L’Académie royale de peinture et de sculpture : une fondation difficile

Les peintres et les sculpteurs, en 1648, étaient soumis à la tyrannie de la maîtrise. Cette institution était encore régie par les règlements de 1391, qui maintenaient ces arts au rang d’artisanat, tout en faisant subir aux artistes contrôles et taxes. Ces pratiques étaient d’autant plus mal tolérées qu’y échappaient pratiquement les « privilégiés », c’est-à-dire les peintres de la Cour. Enhardie par le climat de la Fronde, la maîtrise présenta une requête destinée à limiter le nombre de ces privilégiés. C’est d’abord pour répondre à cette offensive que quelques artistes formèrent le projet d’une académie.

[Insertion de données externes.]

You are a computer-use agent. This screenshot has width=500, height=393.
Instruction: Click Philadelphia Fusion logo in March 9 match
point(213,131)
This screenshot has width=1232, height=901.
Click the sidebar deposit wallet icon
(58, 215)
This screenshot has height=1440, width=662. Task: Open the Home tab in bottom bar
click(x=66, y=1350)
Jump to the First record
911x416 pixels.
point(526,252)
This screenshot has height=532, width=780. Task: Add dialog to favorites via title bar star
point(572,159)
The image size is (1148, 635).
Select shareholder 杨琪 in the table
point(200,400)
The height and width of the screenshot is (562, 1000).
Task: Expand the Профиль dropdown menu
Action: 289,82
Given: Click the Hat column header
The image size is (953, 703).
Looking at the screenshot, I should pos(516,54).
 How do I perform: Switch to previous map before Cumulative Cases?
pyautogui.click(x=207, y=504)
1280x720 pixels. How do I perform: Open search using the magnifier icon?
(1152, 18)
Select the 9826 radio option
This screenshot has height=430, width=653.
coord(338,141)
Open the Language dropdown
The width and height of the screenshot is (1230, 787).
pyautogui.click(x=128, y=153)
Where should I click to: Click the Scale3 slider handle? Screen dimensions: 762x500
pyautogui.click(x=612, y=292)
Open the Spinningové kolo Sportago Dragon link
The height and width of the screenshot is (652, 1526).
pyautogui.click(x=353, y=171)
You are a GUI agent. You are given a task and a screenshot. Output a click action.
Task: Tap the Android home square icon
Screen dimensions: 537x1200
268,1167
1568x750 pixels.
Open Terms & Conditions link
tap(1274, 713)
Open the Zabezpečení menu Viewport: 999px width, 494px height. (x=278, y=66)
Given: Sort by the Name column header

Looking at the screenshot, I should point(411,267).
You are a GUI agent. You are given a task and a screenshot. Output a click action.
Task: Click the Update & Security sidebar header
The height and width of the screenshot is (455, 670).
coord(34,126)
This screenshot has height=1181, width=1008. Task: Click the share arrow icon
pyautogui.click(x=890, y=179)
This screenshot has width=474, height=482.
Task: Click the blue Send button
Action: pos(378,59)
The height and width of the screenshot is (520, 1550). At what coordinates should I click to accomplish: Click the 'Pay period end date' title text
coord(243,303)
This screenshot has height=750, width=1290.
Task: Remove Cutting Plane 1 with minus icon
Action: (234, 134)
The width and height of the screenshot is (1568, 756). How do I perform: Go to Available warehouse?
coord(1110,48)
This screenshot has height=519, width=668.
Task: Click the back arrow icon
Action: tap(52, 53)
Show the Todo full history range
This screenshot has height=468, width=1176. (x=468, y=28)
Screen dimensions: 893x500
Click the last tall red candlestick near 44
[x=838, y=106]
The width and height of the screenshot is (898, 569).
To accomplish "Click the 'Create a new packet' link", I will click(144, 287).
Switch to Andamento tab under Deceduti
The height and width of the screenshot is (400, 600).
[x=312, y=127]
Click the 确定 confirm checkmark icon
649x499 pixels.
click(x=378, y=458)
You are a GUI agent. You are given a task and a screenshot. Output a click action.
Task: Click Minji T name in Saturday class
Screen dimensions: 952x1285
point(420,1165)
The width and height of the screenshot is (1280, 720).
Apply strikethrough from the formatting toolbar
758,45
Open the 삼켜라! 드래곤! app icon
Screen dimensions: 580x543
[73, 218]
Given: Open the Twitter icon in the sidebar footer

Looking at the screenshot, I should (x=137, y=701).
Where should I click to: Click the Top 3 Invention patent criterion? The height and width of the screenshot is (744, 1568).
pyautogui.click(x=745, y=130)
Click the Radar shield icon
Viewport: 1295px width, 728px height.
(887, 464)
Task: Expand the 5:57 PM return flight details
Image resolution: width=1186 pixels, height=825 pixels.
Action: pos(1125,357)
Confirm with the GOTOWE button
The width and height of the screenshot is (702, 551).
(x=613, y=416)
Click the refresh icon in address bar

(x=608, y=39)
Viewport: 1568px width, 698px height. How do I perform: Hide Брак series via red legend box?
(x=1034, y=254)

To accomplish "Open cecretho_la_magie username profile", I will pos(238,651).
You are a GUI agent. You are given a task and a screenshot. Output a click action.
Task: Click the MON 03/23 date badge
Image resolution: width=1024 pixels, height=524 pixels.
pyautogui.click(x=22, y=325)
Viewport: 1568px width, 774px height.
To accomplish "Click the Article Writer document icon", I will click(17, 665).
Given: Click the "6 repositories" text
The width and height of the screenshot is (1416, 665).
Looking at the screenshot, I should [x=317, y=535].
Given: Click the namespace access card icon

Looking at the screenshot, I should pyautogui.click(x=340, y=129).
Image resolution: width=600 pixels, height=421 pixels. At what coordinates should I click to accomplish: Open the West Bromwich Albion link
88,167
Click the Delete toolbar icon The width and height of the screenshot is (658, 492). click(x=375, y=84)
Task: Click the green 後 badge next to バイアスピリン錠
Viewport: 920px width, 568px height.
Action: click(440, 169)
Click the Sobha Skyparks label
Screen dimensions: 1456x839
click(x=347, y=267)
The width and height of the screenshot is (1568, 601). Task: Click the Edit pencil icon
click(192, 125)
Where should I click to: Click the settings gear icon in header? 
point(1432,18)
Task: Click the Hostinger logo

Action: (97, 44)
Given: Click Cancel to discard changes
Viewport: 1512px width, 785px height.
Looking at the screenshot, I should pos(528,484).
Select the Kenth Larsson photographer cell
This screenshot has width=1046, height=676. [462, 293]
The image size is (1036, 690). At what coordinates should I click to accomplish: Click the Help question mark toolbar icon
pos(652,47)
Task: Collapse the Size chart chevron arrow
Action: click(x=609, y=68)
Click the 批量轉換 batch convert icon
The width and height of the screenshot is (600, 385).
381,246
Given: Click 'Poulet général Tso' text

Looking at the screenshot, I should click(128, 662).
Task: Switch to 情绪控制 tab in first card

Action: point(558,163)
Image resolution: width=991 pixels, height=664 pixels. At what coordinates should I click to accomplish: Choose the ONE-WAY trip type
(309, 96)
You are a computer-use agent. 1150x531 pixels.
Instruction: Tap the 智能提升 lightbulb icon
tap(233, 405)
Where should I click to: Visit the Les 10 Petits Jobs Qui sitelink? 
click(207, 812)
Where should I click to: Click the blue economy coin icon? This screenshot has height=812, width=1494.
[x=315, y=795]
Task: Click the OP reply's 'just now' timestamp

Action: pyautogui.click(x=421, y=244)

Les peintres Justus Van Egmont (1601-1674) et Michel Ier Corneille (1601-1664), le sculpteur Jacques Sarazin* et l’amateur Martin de Charmoys élaborèrent les statuts : les membres de ladite Académie seraient choisis parmi les artistes « continuellement occupez au service de Sa Majesté » et s’engageraient à donner des leçons publiques de dessin. Le Brun* présenta les statuts au chancelier Séguier, enchanté d’arracher au parlement une partie de son autorité sur les artistes. Le peintre Henri Testelin fut nommé secrétaire (1650). Au début, l’Académie connut des difficultés : création par la maîtrise d’une école concurrente sous l’autorité de Simon Vouet*, escarmouches entre les amis de Mazarin et ceux du chancelier. La maîtrise, qui avait fini par accepter de siéger sous la présidence du chef de l’Académie, fut expulsée en 1655 de façon à peine voilée. L’Académie s’installa aux Galeries du Louvre et devint très vite une institution hiérarchisée. Elle était composée comme suit : protecteur, Mazarin ; vice-protecteur, le chancelier Séguier ; directeur, l’intendant Antoine Ratabon ; chancelier, Le Brun ; recteurs, par quartiers, Sarazin, Le Brun, les peintres Sébastien Bourdon* et Charles Errard (v. 1606-1689) ; professeurs, par mensualités, Philippe de Champaigne*, Henri Testelin (1616-1695), Claude Vignon*, le sculpteur Gilles Guérin (1606-1678) et, plus tard, Michel II Corneille (1642-1708), Charles François Poërson (1653-1725).

À partir de 1657, de nouvelles adhésions furent accueillies : celles des sculpteurs Gaspard Marsy (v. 1625-1681), François Girardon (1628-1715), Thomas Regnaudin (1622-1706), qui furent les auteurs, entre autres, des statues du parc de Versailles*. Une première querelle idéologique agita les réunions de l’Assemblée. Le graveur Abraham Bosse* voulant faire passer pour doctrine officielle les idées sur la perspective d’un mathématicien de ses amis, le conflit se solda par son exclusion : ainsi l’indépendance de jugement était-elle sévèrement punie à l’Académie.

En 1663, après beaucoup d’intrigues, Le Brun fut nommé chancelier à vie. Le secrétaire Testelin conçut l’habile projet de transformer l’« École du modèle » (qui permettait aux élèves de travailler d’après le modèle vivant), en y donnant une formation aux jeunes peintres et sculpteurs dont auraient besoin les Bâtiments du roi. De cette manière, l’Académie confisquait ainsi à son profit l’enseignement artistique, obligeant les artistes du roi à être de ses membres. Colbert, surintendant des Bâtiments en 1664, avait dès lors à sa disposition un corps dans lequel il pouvait trouver de dociles serviteurs, dont la relève était, de surcroît, assurée par la fonction pédagogique de l’Académie.